Un roman de piraterie pour adultes par Stéphane Dompierre, reconnu pour ses autofictions piquées d'une ironie mordante... Tiens donc, la maison des Coups de tête réussit à générer d'étonnants contre-emplois, pourrait-on croire. Pourtant, à la lecture de Morlante, on se ravise. Dompierre est bel et bien au rendez-vous. On retrouve sa plume incisive, ses jeux de mots et son humour percutants, mais aussi ses réflexions sur le métier d'écrivain.

«Je n'ai pas l'impression d'avoir fait un virage à 180 degrés», avoue-t-il.Dompierre se révèle particulièrement épanoui dans le genre du roman d'aventures à la troisième personne. «Je parle d'un écrivain et j'aimais le détachement de la narration à la troisième personne. Mes deux premiers romans étaient écrits au «je», à travers le vécu du narrateur et son propre humour, tandis que là, mon humour y est plus pur, parce qu'il n'est pas restreint à un personnage.»

• [DONNÉES]:

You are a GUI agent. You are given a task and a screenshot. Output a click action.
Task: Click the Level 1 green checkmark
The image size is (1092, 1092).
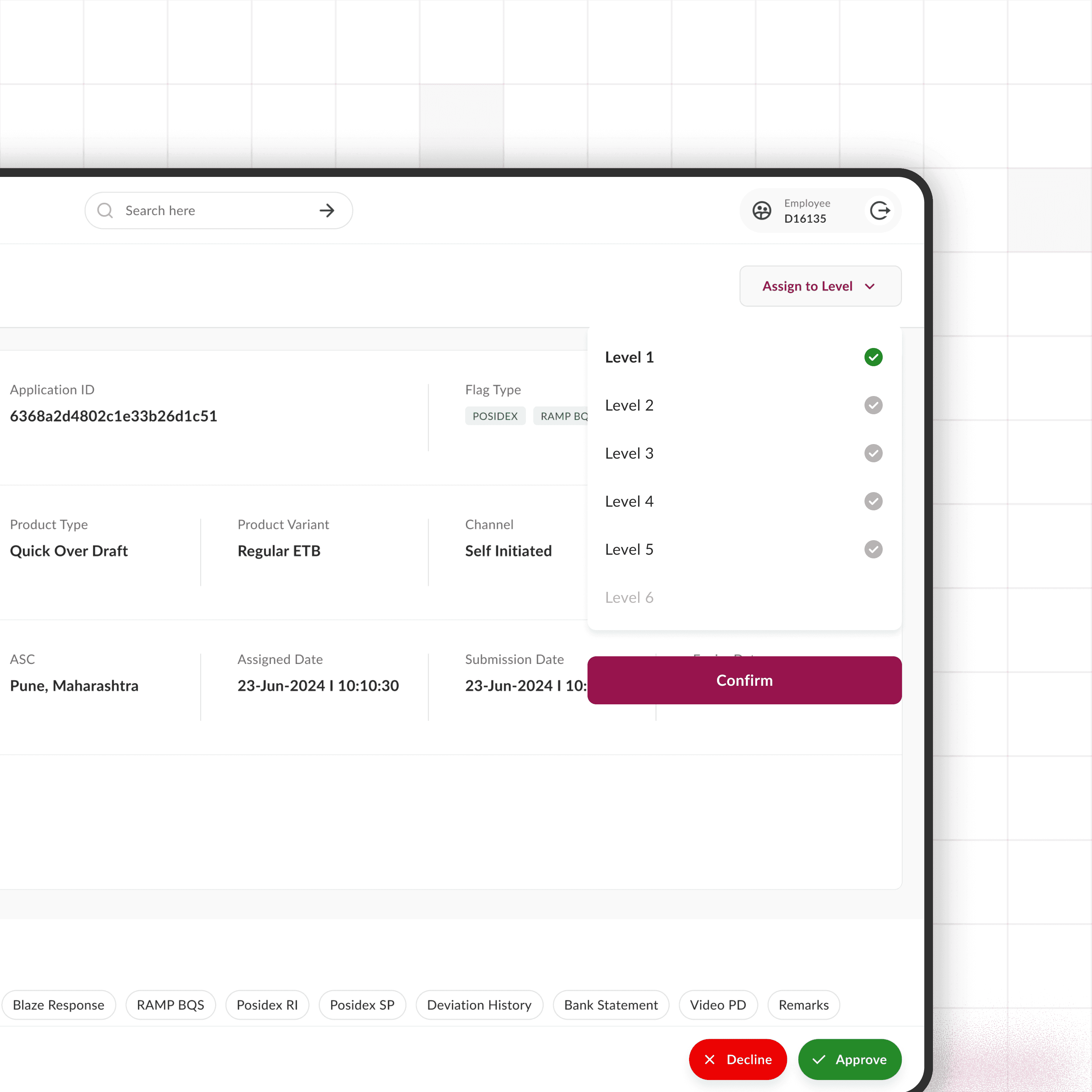coord(873,357)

• [CONSIGNES]:
1. Résumez en deux phrases le texte sur Morlante.
2. Recopiez le passage du texte sur Morlante qui s'ouvre sur les mots contenant « Un roman de » et se termine par « le métier d'écrivain. ».

• [CORRIGÉ]:
1. Avec Morlante, roman de piraterie pour adultes paru à la maison des Coups de tête, Stéphane Dompierre, reconnu pour ses autofictions ironiques, conserve sa plume incisive, son humour et ses réflexions sur le métier d'écrivain. Il affirme ne pas avoir l'impression d'un virage à 180 degrés et apprécie la narration à la troisième personne, qui rend son humour plus pur parce qu'il n'est pas restreint à un personnage.

2.
Un roman de piraterie pour adultes par Stéphane Dompierre, reconnu pour ses autofictions piquées d'une ironie mordante... Tiens donc, la maison des Coups de tête réussit à générer d'étonnants contre-emplois, pourrait-on croire. Pourtant, à la lecture de Morlante, on se ravise. Dompierre est bel et bien au rendez-vous. On retrouve sa plume incisive, ses jeux de mots et son humour percutants, mais aussi ses réflexions sur le métier d'écrivain.